**Tasks for this exercise**
A. In the Firestore explanation, what can be used to resolve a single then() after several other then() calls have resolved?
B. Proceed with the Firestore explanation from the point where it stops.
::: Passage to read
My first guess is that you're using markers outside of the loop, for example in a call to the maps API. That won't work, as the data is loaded from Firestore asynchronously, and the data isn't available yet at that point.

The easiest way to understand how asynchronous loading works is with some well placed logging statements:

console.log("1. Before calling database");
db.collection('specials').get()
.then(snapshot => {
    console.log("2. Got database results, calling geocode API");
    snapshot.forEach(special => {
        var location = special.data().address;
        axios.get('https://maps.googleapis.com/maps/api/geocode/json?components=country:NZ|country:AU',{
            params:{ address:location,  key:'********' }
        })
        .then(function(response){
            console.log("3. Got geocode result");
        })
    });
})
console.log("4. After calling database");

Now when you run this code, the logging output will be:

  1. Before calling database

  2. After calling database

  3. Got database results, calling geocode API

  4. Got geocode result

  5. Got geocode result

...

This is probably not what you expected, as the code doesn't execute in the order in which you have it in your file. But it is completely working as intended, due to the nature of asynchronous APIs. And, it explains why locations from the database aren't added to maps, if your call to maps is near logging statement 4.: by the time that runs, no data has been loaded from the database yet, and the geocoding hasn't been done yet either.

Any code that needs the data from the database should be inside the then callback. To make things more complex: since you also want all geolookups to have been completed, you only want to add the markers to maps, once all the nested then() calls have happened.

To do this you can use Promise.all, which resolves a single then() once multiple other then() calls have been resolved.

Combining all of this, leads to code that should look something like this:

//Fetch all addresses from db
db.collection('specials').get()
.then(snapshot => {
    // Get all addresses from the documents
    return snapshot.docs.map(doc => doc.data().address);
})
::::::
::: Supplied records
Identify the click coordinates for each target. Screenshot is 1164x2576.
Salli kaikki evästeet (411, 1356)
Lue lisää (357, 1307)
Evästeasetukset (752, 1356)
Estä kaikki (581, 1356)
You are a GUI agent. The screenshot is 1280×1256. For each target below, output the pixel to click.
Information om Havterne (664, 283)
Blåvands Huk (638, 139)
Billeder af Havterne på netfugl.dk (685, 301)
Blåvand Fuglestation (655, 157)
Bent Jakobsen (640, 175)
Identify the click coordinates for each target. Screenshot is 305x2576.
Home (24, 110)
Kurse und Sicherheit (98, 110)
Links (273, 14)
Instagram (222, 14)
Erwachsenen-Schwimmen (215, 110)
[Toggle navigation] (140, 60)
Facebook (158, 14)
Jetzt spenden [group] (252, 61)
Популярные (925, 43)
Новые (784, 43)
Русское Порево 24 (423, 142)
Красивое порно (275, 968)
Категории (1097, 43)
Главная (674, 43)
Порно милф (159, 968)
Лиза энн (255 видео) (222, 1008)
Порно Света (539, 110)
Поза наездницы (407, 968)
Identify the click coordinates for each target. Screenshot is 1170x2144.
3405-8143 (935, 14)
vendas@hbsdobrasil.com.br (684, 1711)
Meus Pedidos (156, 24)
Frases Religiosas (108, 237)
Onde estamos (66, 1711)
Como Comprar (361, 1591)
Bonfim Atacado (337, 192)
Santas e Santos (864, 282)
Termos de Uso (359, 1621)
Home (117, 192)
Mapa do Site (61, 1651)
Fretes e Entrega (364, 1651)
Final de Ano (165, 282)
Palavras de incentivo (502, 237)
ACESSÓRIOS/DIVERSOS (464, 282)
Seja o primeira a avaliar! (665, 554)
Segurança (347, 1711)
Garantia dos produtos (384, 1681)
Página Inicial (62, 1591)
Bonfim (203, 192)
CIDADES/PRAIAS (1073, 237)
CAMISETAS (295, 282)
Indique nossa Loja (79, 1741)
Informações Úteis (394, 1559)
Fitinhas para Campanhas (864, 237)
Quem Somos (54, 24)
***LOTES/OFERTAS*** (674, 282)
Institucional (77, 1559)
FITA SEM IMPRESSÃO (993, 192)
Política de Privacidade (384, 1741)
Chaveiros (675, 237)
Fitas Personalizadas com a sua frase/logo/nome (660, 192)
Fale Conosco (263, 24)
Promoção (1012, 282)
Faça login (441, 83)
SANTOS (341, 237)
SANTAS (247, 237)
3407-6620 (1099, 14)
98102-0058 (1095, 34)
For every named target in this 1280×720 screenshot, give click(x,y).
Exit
::::::
**Results of the tasks**
A. Promise.all

B.
.then(addresses => {
    // Geocode all addresses, to get coordinates
    return Promise.all(addresses.map(location => {
        return axios.get('https://maps.googleapis.com/maps/api/geocode/json?components=country:NZ|country:AU',{
            params:{
                address:location, 
                key:'************************************',  
            }
        })
    });
})
.then(locations => {
    // Convert all geometry into markers
    return locations.map(response => {
        markerLat = response.data.results[0].geometry.location.lat;
        markerLng = response.data.results[0].geometry.location.lng; 

        return  {
            coords:{lat: markerLat, lng: markerLng}
        });
    });
})
.then(markers => {
    // TODO: call the maps API and add the markers
});

If your code is running in a modern JavaScript environment, you can use async/await to make the above read a bit more normally.

//Fetch all addresses from db
let snapshot = await db.collection('specials').get()

// Get all addresses from the documents
let addresses = snapshot.docs.map(doc => doc.data().address);

// Geocode all addresses, to get coordinates
let locations = await Promise.all(addresses.map(location => {
    return axios.get('https://maps.googleapis.com/maps/api/geocode/json?components=country:NZ|country:AU',{
        params:{
            address:location, 
            key:'************************************',  
        }
    })
});

// Convert all geometry into markers
let markers = locations.map(response => {
    markerLat = response.data.results[0].geometry.location.lat;
    markerLng = response.data.results[0].geometry.location.lng; 

    return  {
        coords:{lat: markerLat, lng: markerLng}
    });
});

// TODO: call the maps API and add the markers

As you can see here the structure is mostly the same, we mostly just undented the then blocks by using the await keyword.